"I say, let's go and capture that old beast. What a lark it would be to drive him before us into the line in the morning and make the boys think we had taken a prisoner!"

"No, sir," I replied; "we don't know where the enemy's skirmishers are, but I for one am just as near them as I want to be!"

It was well for Joe that he had a more cautious comrade with him, for he yielded at last to the counsels of manifest prudence; but all night long he looked at that old white horse with longing eyes.

We had not more than safely reached our company in the morning before the foe discovered himself, and the venerable oaks grew vocal with singing bullets; but I shall always cherish the memory of that risky but harmless adventure in Joe's dear company, for he and I were soon to part.

I have often wondered if the shadow of his fate did not even then come over him at times! Recklessly cheerful as he always was in the face of danger or difficulty, there were moments when, to me at least, he showed another mood. In those gloomy days after the tragedy of the first Fredericksburg, when the issue of the great conflict seemed doubtful, he said to me one day:—

"You and I are young men; life is all before us, but what will our lives be worth in this country if the South succeeds? For my part I do not mean to live to see it."

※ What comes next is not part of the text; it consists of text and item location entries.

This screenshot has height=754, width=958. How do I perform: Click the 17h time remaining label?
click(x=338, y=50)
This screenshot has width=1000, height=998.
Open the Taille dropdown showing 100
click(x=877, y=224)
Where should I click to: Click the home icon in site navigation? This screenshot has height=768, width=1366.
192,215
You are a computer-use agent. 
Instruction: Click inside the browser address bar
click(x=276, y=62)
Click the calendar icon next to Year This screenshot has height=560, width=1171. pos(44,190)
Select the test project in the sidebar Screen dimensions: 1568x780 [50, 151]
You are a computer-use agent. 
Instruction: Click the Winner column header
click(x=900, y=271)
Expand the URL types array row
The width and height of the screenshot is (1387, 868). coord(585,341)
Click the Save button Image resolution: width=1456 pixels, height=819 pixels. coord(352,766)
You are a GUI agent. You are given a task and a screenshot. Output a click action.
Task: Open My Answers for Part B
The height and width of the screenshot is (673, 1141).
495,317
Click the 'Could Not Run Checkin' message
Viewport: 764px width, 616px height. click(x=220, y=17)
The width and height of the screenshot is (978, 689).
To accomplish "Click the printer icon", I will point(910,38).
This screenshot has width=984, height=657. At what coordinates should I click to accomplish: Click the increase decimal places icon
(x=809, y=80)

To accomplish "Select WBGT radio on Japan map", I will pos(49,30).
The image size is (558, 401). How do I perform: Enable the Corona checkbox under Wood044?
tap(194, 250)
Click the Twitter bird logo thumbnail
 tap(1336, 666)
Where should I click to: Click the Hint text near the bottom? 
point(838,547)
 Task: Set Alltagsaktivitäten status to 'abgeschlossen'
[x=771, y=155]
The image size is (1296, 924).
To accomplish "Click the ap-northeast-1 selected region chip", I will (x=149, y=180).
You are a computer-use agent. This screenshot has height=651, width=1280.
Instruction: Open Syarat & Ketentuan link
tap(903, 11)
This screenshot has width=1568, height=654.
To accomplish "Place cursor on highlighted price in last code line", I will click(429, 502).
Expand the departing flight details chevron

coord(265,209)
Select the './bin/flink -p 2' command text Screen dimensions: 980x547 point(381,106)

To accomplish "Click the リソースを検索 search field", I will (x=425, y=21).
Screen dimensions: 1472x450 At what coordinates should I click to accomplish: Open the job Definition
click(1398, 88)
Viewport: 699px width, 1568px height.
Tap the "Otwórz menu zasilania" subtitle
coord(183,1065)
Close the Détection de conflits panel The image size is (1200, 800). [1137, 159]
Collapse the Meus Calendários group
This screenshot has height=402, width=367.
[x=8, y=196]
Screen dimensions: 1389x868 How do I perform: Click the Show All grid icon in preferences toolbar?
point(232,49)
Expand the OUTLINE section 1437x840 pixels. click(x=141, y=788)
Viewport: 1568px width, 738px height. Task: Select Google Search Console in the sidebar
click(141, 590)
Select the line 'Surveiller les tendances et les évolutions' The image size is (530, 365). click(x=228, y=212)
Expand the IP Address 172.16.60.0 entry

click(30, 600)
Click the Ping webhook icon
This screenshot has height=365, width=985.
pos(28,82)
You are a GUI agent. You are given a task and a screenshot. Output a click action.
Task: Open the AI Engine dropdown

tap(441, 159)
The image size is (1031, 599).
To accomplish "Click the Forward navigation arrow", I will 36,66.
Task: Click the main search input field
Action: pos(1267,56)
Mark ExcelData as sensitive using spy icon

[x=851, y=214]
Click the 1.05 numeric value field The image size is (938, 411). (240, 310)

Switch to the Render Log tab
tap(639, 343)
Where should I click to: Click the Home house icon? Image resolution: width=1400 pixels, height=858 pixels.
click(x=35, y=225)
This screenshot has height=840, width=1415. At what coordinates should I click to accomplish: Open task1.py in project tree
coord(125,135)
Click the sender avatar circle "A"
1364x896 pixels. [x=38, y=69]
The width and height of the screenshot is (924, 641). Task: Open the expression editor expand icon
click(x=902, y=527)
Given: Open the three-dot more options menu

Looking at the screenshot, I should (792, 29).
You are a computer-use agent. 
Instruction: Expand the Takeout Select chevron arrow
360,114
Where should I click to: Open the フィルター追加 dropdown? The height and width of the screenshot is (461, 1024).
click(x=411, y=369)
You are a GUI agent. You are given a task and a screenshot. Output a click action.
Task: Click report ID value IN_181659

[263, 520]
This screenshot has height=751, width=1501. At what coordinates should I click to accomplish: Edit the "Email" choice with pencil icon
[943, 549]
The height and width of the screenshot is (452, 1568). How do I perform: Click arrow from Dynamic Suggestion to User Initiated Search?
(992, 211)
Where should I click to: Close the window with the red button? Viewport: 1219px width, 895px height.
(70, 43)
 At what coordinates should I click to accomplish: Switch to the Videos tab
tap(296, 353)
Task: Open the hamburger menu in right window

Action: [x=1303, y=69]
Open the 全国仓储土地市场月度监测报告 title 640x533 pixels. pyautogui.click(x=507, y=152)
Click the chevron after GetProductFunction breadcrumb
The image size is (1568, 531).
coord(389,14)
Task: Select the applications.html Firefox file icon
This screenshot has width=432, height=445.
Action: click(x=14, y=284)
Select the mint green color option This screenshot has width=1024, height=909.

We had in our company a lot of very young fellows, some of them less than eighteen years old, whose ardent patriotism and willing courage and endurance shamed many of their elders. We were talking one day about the readiness of these bright boys to face death and danger, when Joe said very solemnly:

"Yes! the more a man's life is worth, the less he cares for it."

A year had passed since our summer night's adventure under the oaks, and Joe had been made a commissioned officer in another regiment. Men of ours, whose time had expired, flocked to him to re-enlist under his command, and his company was largely composed of old comrades. His next real service was in that memorable and bloody siege of Petersburg. I met him once during the winter; he had been at home on furlough and I have always suspected that he came away with a heart wound,—the only wound he ever received until he met his death. We were boys when first we were thrown together, and bashful about such things, and intimate as I afterwards became with him he was always reticent about his love-affairs; but I had a feeling that one fair girl at home could have told why Joe returned to his perilous duty robbed of that light-heartedness which used to diffuse itself about him like an atmosphere. Was it that, or was it the gloom of the apparently endless conflict which had entered his soul? I could never be quite sure.

He told me in curt phrase all about the position of his regiment close by that famous redoubt to which the soldiers had given the significant name of "Fort Hell," and then he said, "Some day, I think soon, Grant is going to break through those lines, and when he does, I am going to distinguish myself or get killed!"